Aronson Paul L, Kuppermann Nathan, Mahajan Prashant, Nielsen Blake, Olsen Cody S, Meeks Huong D, Grundmeier Robert W
Section of Pediatric Emergency Medicine, Departments of Pediatrics and of Emergency Medicine, Yale School of Medicine, New Haven, Connecticut.
Departments of Pediatrics and of Emergency Medicine, University of California Davis School of Medicine, Sacramento, California.
Hosp Pediatr. 2025 Jan 1;15(1):e1-e5. doi: 10.1542/hpeds.2024-008051.

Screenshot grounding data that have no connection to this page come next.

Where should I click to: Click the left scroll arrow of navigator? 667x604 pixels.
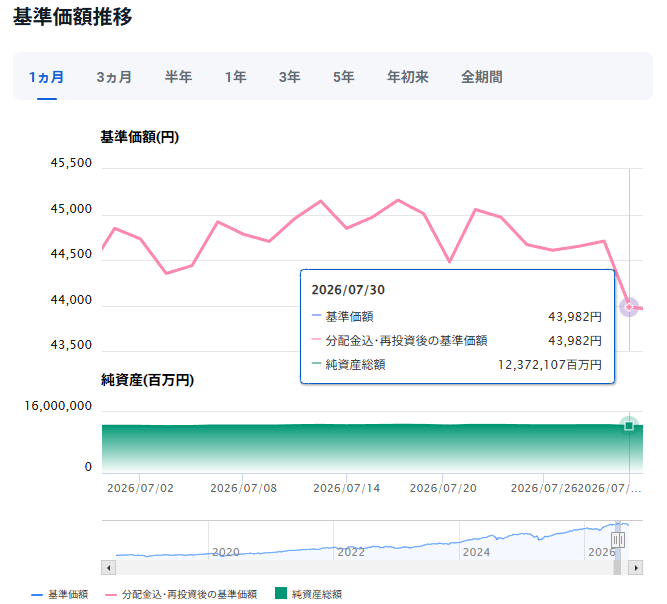[x=108, y=568]
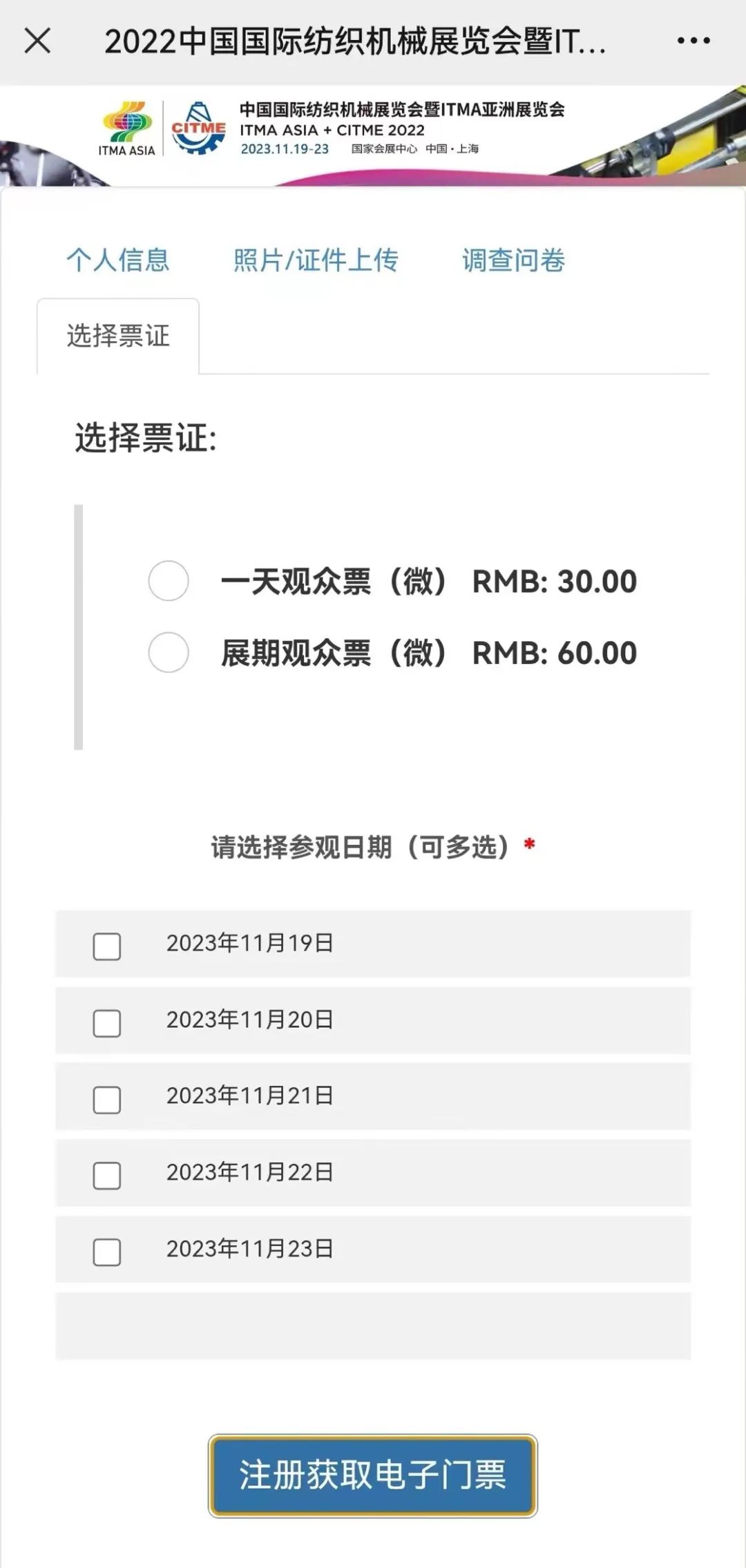Click the page title in header bar

click(356, 41)

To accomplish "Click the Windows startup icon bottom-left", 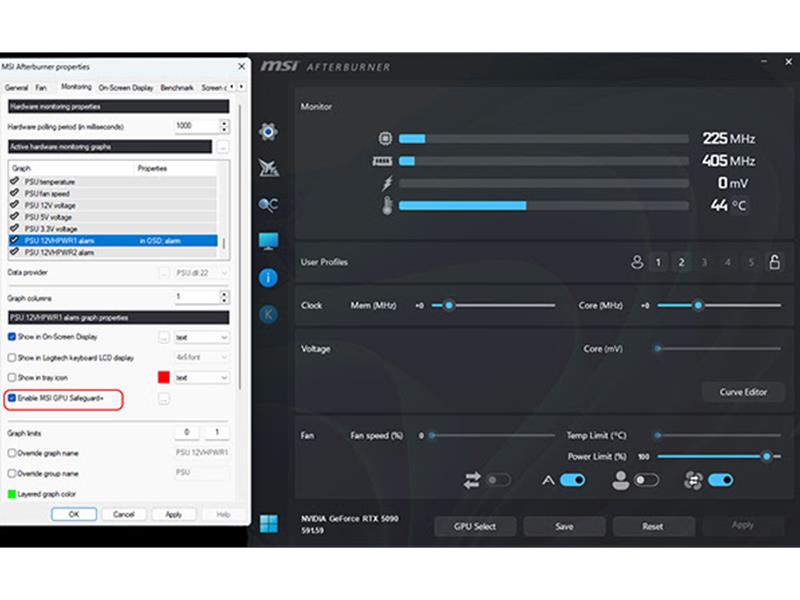I will click(x=268, y=524).
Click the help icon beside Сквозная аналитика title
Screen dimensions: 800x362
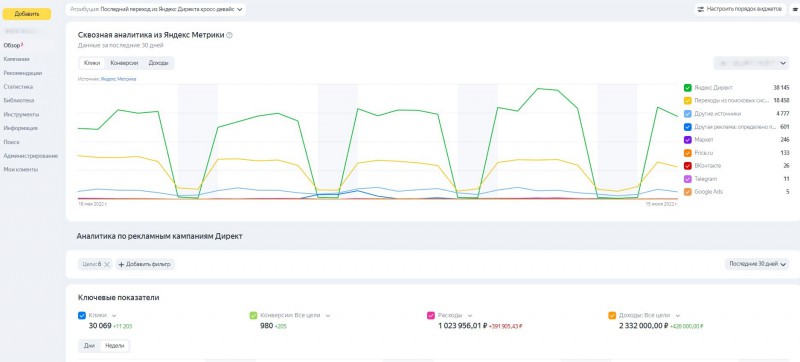(229, 35)
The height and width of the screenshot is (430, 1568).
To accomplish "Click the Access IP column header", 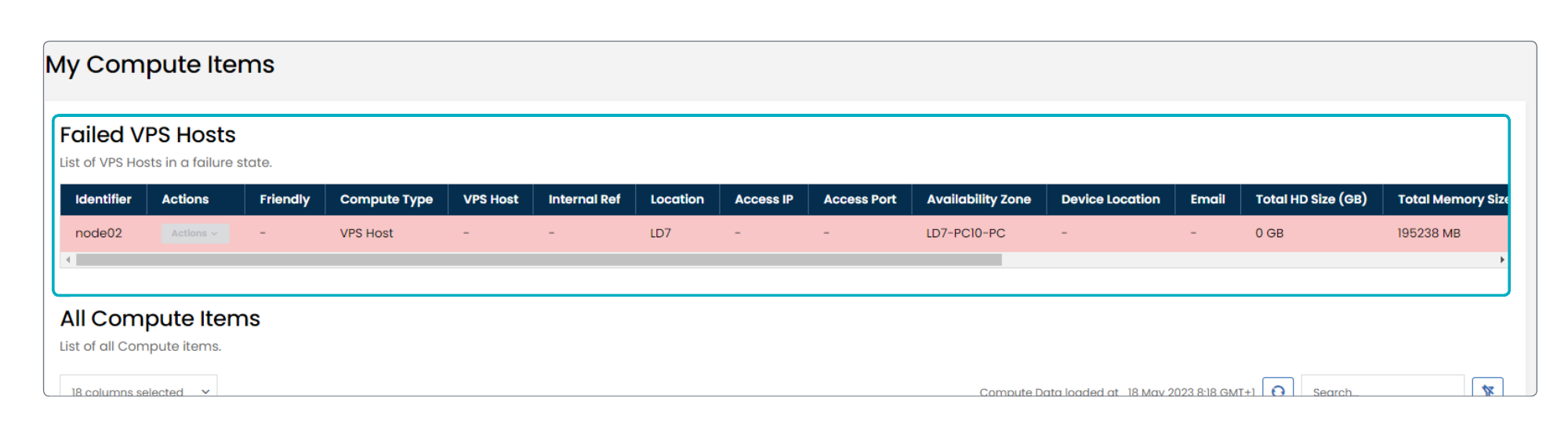I will (764, 199).
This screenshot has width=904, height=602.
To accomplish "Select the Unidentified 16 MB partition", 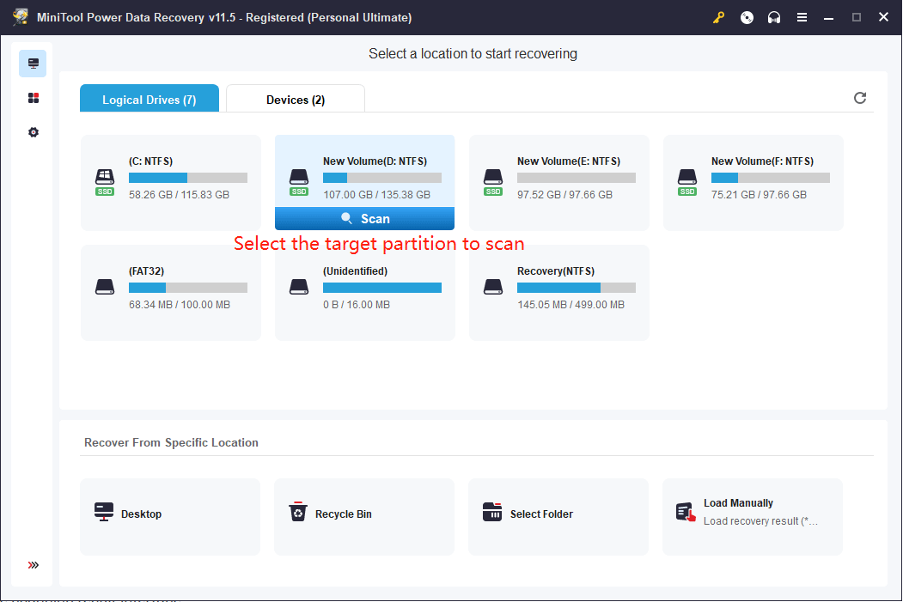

Natural language processing (NLP) can enhance research studies for febrile infants by more comprehensive cohort identification. We aimed to refine and validate an NLP algorithm to identify and extract quantified temperature measurements from infants aged 90 days and younger with fevers at home or clinics prior to emergency department (ED) visits.

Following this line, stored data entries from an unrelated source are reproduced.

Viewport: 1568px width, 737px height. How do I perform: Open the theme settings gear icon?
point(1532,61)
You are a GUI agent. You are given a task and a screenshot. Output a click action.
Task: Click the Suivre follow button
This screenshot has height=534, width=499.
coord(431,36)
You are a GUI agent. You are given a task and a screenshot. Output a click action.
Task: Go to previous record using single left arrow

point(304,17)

We conducted a cross-sectional study using electronic health record (EHR) data from 17 EDs in 10 health systems that are part of the Pediatric Emergency Care Applied Research Network Registry. All visits between January 1, 2012, and May 31, 2023, for infants aged 90 days and younger were eligible, excluding those with trauma-related diagnoses. We iteratively refined a prespecified rules-based NLP algorithm in 7 successive samples of 200 visits and validated the algorithm on a held-out sample of 500 visits. The reference standard for pre-ED quantified temperature measurements was a temperature documented in clinical notes, excluding ED vital sign temperatures.

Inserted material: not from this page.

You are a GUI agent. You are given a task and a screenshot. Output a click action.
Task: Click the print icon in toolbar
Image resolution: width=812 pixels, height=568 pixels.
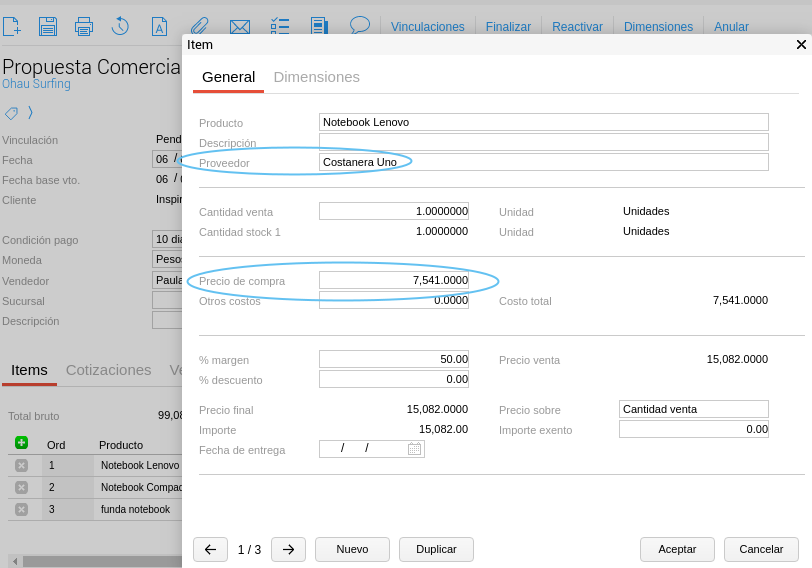[x=84, y=27]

In our final sample, 113 of 500 visits (23%) had quantified temperature measurements. The NLP algorithm had sensitivity 95% (95% CI: 88%-98%), specificity 96% (95% CI: 93%-97%), and positive predictive value 86% (95% CI: 78%-91%). When applying rules to exclude temperatures that may have been noted more than 24 hours previously, the NLP algorithm had lower sensitivity (88%; 95% CI: 81%-93%) but similar specificity (97%; 95% CI: 95%-98%).
This highly accurate NLP algorithm can identify febrile infants without documented fevers in the ED to facilitate their inclusion in large studies using EHR data.
自然语言处理(NLP)可通过更全面的队列识别来加强对发热婴儿的研究。我们旨在优化并验证一种NLP算法,以识别和提取90日龄及以下婴儿在急诊就诊前在家中或诊所发热时的量化体温测量值。
我们使用了来自10个医疗系统中17个急诊科的电子健康记录(EHR)数据进行了一项横断面研究,这些医疗系统是儿科急诊护理应用研究网络登记处的一部分。2012年1月1日至2023年5月31日期间,所有90日龄及以下婴儿的就诊均符合条件,排除那些有创伤相关诊断的病例。我们在连续7个样本中,每个样本200次就诊,对预先指定的基于规则的NLP算法进行了迭代优化,并在500次就诊的预留样本上验证了该算法。急诊前量化体温测量的参考标准是临床记录中记录的体温,不包括急诊生命体征体温。
在我们的最终样本中,500次就诊中有113次(23%)有量化体温测量值。NLP算法的灵敏度为95%(95%置信区间:88%-98%),特异性为96%(95%置信区间:93%-97%),阳性预测值为86%(95%置信区间:78%-91%)。当应用规则排除可能在24小时以上记录的体温时,NLP算法的灵敏度较低(88%;95%置信区间:81%-93%),但特异性相似(97%;95%置信区间:95%-98%)。
这种高度准确的NLP算法可以识别在急诊中没有记录发热的发热婴儿,以便将他们纳入使用EHR数据的大型研究中。